**Problem details**
Below are the records; copy out every line that holds the word "column".

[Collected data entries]
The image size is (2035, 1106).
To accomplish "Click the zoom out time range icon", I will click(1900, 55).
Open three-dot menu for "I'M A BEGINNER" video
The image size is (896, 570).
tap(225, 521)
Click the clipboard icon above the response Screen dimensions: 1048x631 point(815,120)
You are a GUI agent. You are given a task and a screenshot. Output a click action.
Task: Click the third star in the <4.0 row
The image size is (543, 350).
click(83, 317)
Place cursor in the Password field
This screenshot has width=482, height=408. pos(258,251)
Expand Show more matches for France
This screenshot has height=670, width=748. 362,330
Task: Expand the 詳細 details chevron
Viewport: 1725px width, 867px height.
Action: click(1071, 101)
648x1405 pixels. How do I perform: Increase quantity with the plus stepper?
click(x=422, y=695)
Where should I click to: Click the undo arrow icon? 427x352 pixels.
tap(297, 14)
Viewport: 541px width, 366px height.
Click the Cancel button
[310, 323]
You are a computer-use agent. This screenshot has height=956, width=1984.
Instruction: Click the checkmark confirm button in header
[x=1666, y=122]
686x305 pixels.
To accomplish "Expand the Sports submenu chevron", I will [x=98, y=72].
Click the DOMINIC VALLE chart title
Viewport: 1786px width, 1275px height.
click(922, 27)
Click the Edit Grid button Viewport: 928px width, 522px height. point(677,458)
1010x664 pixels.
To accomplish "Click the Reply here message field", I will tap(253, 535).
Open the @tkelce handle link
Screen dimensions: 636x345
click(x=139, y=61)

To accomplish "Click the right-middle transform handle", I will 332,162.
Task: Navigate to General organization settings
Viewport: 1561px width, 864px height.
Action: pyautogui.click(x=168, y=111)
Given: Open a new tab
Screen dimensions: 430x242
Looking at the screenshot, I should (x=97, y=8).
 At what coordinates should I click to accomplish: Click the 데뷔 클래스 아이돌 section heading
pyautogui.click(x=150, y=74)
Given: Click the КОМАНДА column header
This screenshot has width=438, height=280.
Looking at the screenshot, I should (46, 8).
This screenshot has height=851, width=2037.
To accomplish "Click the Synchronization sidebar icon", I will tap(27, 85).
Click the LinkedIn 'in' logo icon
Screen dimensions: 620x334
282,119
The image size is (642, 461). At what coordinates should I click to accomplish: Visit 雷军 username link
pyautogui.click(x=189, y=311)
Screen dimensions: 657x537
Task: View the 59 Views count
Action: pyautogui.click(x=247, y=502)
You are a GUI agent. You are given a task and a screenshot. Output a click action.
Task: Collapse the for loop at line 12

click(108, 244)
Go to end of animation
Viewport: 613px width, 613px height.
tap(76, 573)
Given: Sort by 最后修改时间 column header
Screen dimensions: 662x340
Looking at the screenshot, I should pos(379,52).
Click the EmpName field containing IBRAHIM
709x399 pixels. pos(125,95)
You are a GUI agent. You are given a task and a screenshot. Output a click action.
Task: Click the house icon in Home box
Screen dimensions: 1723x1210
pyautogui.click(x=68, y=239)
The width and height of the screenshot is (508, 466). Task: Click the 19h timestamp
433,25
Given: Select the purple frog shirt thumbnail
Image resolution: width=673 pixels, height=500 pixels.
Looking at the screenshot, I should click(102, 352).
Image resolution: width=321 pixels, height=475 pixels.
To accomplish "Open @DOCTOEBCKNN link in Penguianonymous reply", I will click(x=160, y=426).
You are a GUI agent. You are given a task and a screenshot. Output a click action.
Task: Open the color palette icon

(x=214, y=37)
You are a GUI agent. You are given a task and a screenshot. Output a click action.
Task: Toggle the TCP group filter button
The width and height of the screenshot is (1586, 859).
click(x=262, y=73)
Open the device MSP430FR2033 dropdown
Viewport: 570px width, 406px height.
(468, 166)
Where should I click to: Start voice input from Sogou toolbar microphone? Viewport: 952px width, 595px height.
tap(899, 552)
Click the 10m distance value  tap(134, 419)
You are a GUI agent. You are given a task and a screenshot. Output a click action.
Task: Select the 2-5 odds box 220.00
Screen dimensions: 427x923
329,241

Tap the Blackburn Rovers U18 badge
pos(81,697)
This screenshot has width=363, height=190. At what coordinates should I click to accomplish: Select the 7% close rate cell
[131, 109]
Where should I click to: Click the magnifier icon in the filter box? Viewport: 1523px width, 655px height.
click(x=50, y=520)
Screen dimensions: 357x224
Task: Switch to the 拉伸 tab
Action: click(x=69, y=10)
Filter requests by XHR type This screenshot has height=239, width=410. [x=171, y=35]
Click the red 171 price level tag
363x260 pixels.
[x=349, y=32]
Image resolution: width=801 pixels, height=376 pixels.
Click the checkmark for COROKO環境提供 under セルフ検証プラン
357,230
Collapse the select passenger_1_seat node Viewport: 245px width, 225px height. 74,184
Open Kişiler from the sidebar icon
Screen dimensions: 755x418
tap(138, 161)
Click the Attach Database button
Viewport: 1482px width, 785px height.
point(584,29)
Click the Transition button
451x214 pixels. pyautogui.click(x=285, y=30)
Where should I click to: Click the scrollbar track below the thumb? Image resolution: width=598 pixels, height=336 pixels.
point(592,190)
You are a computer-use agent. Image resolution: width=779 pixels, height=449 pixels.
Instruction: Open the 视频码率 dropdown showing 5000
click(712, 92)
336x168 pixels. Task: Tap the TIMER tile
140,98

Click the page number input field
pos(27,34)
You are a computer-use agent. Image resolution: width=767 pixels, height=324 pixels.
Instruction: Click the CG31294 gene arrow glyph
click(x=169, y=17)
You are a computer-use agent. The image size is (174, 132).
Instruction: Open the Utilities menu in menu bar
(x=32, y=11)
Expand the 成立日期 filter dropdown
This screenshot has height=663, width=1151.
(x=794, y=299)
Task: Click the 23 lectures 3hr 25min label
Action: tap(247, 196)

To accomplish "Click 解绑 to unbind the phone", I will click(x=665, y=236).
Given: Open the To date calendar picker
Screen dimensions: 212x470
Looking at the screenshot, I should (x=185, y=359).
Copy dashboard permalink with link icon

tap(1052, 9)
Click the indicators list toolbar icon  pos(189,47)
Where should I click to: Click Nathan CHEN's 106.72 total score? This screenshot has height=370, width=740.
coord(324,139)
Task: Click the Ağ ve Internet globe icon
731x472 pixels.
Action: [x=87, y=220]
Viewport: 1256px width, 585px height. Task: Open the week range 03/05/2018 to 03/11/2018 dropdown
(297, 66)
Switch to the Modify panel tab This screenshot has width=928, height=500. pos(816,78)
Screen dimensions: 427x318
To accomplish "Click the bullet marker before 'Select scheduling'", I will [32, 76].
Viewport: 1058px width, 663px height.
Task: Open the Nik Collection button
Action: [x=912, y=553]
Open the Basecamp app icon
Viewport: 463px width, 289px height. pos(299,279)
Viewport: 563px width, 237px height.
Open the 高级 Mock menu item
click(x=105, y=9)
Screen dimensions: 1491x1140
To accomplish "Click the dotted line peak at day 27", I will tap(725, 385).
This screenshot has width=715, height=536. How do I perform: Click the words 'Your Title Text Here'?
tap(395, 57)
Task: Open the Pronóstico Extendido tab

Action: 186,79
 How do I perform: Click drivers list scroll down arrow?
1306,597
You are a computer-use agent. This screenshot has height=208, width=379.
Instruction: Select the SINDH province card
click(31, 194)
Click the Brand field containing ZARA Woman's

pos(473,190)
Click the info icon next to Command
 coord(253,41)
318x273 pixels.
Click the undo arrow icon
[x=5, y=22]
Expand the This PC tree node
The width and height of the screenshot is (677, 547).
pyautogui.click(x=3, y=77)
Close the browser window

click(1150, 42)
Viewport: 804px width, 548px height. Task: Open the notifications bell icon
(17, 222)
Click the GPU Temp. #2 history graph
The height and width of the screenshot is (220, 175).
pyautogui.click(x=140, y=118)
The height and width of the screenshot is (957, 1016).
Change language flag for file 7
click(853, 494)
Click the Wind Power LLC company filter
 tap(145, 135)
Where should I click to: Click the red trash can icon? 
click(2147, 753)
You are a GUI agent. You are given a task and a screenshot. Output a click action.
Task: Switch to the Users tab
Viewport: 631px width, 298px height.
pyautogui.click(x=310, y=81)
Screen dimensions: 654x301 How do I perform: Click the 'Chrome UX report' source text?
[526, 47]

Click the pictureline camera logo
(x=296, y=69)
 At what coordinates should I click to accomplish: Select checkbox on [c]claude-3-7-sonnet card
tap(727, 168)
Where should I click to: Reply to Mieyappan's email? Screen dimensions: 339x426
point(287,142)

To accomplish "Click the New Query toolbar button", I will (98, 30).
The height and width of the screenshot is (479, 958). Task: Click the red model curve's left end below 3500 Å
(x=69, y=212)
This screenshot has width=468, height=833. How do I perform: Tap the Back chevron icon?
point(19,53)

**Response box**
Given: Click the КОМАНДА column header
Given: Sort by 最后修改时间 column header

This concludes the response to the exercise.